Our recent decision in Chen v. U.S. Atty. Gen., 565 F.3d 805 (11th Cir.2009), informs our disposition of Lin’s petition for review. There we held that “an alien who has been ordered removed cannot file a successive asylum application, ‘except as part of a timely and properly filed motion to reopen or one that claims that the late motion is excused because of changed country conditions.’” See C-W-L-, 24 I. & N. Dec. [846,] 354[ (BIA 2007). Lin’s motion to reopen was untimely; thus, he had to demonstrate “changed country conditions” before the BIA could grant him leave to reopen. The BIA held that he failed to establish such conditions.
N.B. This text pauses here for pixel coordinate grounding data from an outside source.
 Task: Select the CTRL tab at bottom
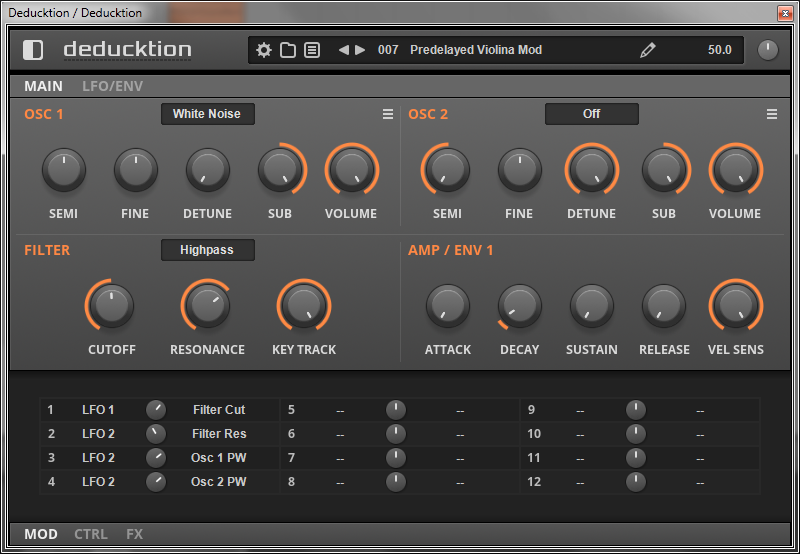coord(92,534)
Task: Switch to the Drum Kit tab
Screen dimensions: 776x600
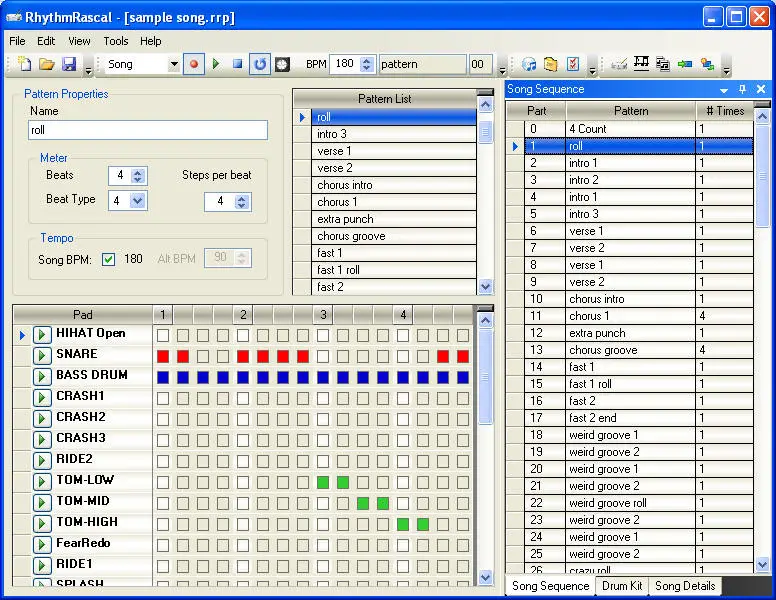Action: point(622,586)
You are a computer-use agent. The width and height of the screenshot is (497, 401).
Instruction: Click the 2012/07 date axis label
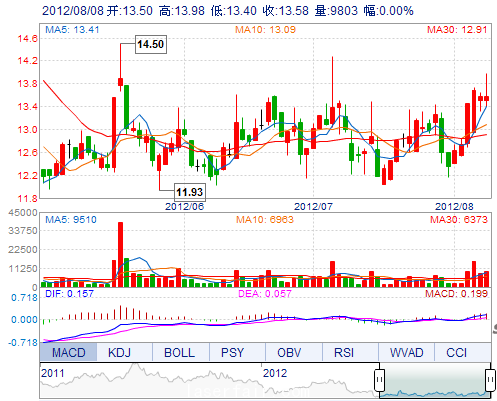[x=313, y=206]
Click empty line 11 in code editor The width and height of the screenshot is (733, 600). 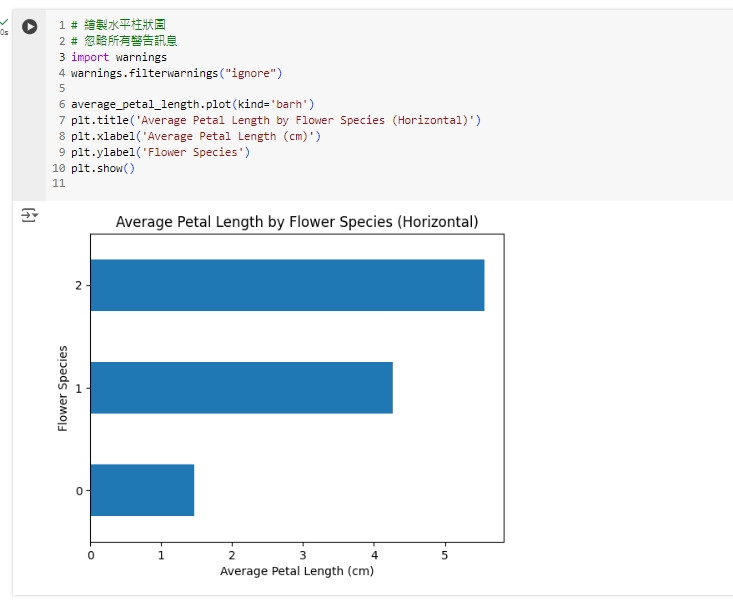(x=200, y=184)
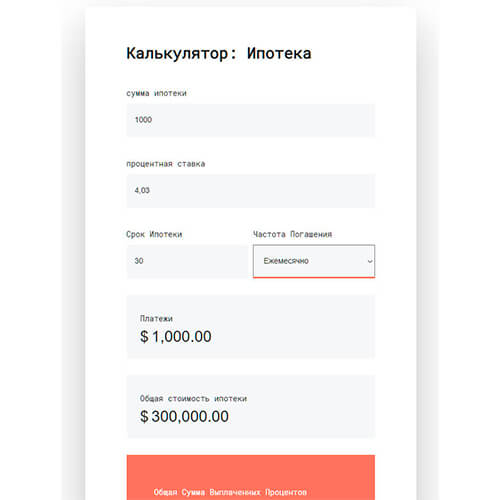This screenshot has width=500, height=500.
Task: Select the $ 1,000.00 payment value
Action: (176, 336)
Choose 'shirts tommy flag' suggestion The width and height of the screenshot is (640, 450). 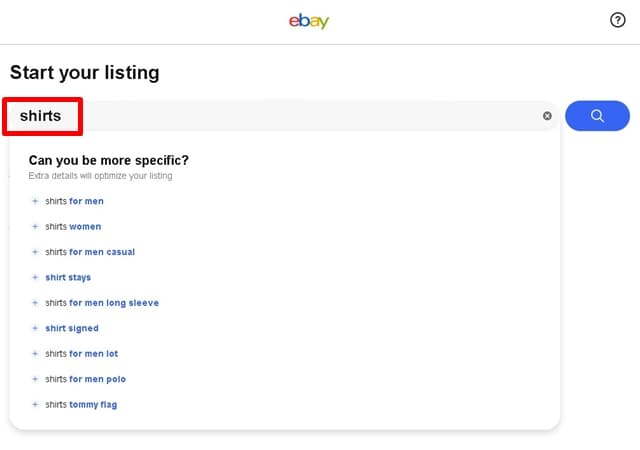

We review “the denial of a motion to reopen removal proceedings for abuse of discretion.” Li v. U.S. Atty. Gen., 488 F.3d 1371, 1374 (11th Cir.2007). The BIA will consider an alien’s untimely motion to reopen for the purpose of applying for asylum or withholding of removal if the alien demonstrates changed country conditions based on evidence that is material but was unavailable, and would not have been discovered in time, for presentation the removal hearing. 8 U.S.C. § 1229a(c)(7)(C)(ii); 8 C.F.R. § 1003.2(c)(3)(ii). The BIA held that the evidence Lin presented (whether or not it was available at the time of the removal hearing) was insufficient to establish changed country conditions. He failed to show how the Chinese government is implementing harsher enforcement of its family planning laws on Chinese nationals with more than two children. His claim that the birth of his children in the United States will result in harm if he is returned to China are speculative. And, given our holding in Chen v. U.S. Atty Gen., the changes in his personal circumstances are irrelevant. The BIA did not abuse its discretion in denying Lin’s motion to reopen. Lin’s petition for review is accordingly denied.

II.

Lin’s appeal of the district court’s dismissal of his mandamus action for lack of subject matter jurisdiction is meritless. We agree with the district court that it lacked subject matter jurisdiction to entertain Lin’s mandamus petition. It requires no citation of authority to hold that the authority to grant a writ of mandamus does not give the court subject matter jurisdiction over the claim for which the writ is sought. Lin was subject to a final order of removal. By attempting to file a successive asylum application via a writ of mandamus, Lin effectively sought the reopening of the BIA’s removal decision and the reconvening of his asylum proceedings. Put another way, his challenge to the district court’s order dismissing his mandamus petition is much like a challenge to a BIA decision denying a motion to reopen, a challenge over which this court has exclusive jurisdiction. See INA § 242(a)(5); Patel v. United States, 334 F.3d 1259, 1261 (llth Cir.2008). The district court’s order of dismissal is therefore affirmed.

AFFIRMED in No. 08-11280; PETITION DENIED, in No. 08-13612. 
      
      . Lin was a derivative beneficiary of the application filed by his wife, DWI Indrawati. She was subsequently ordered removed to Indonesia, and is not a party here.